- _What you have to do_
Here is a listing. Repeat it exactly and in its entirety.
*** Entries shown Section Begins ***
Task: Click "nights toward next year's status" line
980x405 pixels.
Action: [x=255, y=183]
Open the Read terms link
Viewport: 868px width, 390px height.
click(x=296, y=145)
*** Entries shown Section Ends ***
- _Reply to the exercise_
Task: Click "nights toward next year's status" line
980x405 pixels.
Action: [x=255, y=183]
Open the Read terms link
Viewport: 868px width, 390px height.
click(x=296, y=145)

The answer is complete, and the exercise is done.